New Addington: Central Parade

Assemble were appointed as designers in residence for a £516,000 public realm improvement project in New Addington as a part of The Outer London Fund. A garden-village utopia famed for its failure, New Addington has a long history of isolation, neglect and social deprivation. Despite this poor reputation, its isolation has also given it an extraordinary sense of community and independence. The civic and social spaces that encircle the town square host many thriving local groups and a wealth of community activities and events. However, the majority of these activities took place behind closed doors and the public space at the very heart of New Addington was empty and starved of the vibrancy that existed around it.
The original brief required a set of capital works followed by a series of spectacular events, Assemble proposed reversing the programme to host the events in the run-up to the Christmas period. This meant that existing activities could be outdoors as a means of celebrating what’s already there and prototyping the eventual capital investment with the parallel involvement of local stakeholders. Coupling a rigorous study of existing physical constraints with comprehensive engagement and mapping of local activities and assets, Assemble used the events to suggest pragmatic and inventive design solutions to existing problems at 1:1. This included negotiating complex level changes by building a stage for the Tea-dances from the community centre, improving pedestrian access by reorganizing the market, and tackling existing prejudices by explicitly making spaces for children. Through a process of consultation through action, Assemble were able to determine public opinion, challenge assumed social prejudices and catalyze support for an ambitious scheme in an extremely short timeframe.
Based on the proven success of the prototyping events, the capital works include a level crossing between the full width of the town square and Central Parade, improving access between shops and the square, a bespoke herringbone timber stage as a platform for community events; low brick seating walls and tree planting to line the square and screen the adjacent car parks; hard landscaping that provides opportunities for skating and play and a rooftop community signage board that will both signal the entrance to New Addington and promote upcoming events and activities. The material strategy is borne out of a close understanding of the unique existing language of New Addington, both to celebrate whats there and so as not to delineate the extent of investment.
Based on the success and local support of the project, Croydon have been successful in applying for further funding. Continuing to work closely with existing residents and businesses, Assemble have produced a ‘long list’ of priorities and recommendations for future public investment in the area.

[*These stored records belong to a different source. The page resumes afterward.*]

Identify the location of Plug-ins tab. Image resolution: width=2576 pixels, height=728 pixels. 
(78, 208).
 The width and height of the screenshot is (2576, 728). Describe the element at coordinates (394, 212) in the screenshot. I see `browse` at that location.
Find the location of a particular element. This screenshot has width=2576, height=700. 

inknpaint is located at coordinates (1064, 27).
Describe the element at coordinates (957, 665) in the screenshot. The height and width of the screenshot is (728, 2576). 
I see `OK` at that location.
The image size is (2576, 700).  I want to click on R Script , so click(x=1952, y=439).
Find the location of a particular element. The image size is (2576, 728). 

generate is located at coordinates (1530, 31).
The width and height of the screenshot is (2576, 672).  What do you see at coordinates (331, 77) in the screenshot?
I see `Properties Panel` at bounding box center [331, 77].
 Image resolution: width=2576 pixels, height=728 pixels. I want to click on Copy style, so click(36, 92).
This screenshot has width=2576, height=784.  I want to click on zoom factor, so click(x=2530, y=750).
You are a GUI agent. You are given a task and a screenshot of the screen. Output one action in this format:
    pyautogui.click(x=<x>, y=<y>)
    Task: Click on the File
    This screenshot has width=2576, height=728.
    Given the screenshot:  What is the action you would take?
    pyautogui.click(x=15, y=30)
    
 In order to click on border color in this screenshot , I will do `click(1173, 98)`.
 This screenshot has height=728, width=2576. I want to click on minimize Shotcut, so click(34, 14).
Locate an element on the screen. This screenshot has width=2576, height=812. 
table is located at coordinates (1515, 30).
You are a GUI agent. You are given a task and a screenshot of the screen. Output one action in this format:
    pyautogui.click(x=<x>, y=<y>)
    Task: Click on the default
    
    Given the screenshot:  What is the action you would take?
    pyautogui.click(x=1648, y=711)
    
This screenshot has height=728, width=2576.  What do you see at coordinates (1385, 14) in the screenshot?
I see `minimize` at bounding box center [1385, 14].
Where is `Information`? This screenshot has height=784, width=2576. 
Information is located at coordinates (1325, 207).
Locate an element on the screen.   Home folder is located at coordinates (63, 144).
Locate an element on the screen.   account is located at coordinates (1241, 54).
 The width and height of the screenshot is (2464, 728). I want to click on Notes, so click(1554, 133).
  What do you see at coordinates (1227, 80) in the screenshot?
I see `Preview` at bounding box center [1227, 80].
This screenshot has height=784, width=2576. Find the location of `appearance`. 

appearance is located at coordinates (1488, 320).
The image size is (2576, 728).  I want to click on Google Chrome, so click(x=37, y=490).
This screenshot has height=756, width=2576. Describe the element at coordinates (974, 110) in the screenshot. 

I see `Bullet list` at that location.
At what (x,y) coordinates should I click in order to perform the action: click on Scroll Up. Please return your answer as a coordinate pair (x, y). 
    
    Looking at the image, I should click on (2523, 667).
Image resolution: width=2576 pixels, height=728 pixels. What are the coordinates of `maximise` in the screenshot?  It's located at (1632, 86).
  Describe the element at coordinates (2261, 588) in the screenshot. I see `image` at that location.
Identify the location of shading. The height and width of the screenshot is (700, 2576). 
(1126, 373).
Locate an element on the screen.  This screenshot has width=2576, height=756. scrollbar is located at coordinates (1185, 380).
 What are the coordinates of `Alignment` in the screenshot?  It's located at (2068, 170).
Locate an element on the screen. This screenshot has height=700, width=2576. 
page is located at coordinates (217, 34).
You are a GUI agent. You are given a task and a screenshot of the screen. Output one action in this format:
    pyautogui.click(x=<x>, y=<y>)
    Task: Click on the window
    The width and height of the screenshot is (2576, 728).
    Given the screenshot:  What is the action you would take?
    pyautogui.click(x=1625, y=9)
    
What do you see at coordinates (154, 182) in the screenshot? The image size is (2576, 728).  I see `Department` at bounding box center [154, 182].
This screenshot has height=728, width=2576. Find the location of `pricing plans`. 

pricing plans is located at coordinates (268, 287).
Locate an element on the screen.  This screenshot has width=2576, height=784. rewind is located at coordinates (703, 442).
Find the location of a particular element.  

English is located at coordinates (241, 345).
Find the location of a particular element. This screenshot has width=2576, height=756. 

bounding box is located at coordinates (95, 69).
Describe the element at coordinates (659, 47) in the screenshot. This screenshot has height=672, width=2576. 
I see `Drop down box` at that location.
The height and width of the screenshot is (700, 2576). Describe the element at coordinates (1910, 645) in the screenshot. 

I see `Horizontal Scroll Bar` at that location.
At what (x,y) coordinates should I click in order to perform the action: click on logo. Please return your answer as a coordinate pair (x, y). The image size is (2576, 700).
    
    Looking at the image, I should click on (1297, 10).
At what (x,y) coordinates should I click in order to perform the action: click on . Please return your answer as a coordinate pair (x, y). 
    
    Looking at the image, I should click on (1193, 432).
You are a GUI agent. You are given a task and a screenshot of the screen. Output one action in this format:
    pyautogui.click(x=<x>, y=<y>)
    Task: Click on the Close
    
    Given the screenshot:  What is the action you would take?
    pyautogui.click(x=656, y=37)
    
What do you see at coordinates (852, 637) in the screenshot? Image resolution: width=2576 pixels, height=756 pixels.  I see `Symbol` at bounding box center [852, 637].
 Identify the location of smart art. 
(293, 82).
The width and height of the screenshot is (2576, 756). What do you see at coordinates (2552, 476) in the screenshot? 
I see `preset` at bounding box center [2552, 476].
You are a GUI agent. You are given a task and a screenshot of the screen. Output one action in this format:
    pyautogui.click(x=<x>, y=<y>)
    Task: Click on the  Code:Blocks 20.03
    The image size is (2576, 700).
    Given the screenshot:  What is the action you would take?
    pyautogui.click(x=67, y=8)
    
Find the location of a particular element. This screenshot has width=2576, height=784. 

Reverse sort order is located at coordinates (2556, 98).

Assemble are a young, critically acclaimed practice of artists, designers and architects based in London with a strong track record of developing successful public spaces in difficult urban situations. Our work is committed to uncovering the extraordinary opportunities and potential pleasures that exist on the fringes of everyday life and the built environment.
Varied backgrounds contribute to a holistic approach, from brief development, design, organising events and hands-on construction. We are committed to addressing the typical disconnection between the public and the process by which spaces are made, and champion a working practice that actively involves the public as both participant and accomplice in
the ongoing realisation of our work.
Assemble won Bauwelt International Award: Best First Project (2013), and have been nominated for the Design Museum’s Designs of the Year Award (2012), New London Architecture Awards (2012), listed in The Observer ‘Top Ten Architectural Moments of the Year’ (2010 and 2011).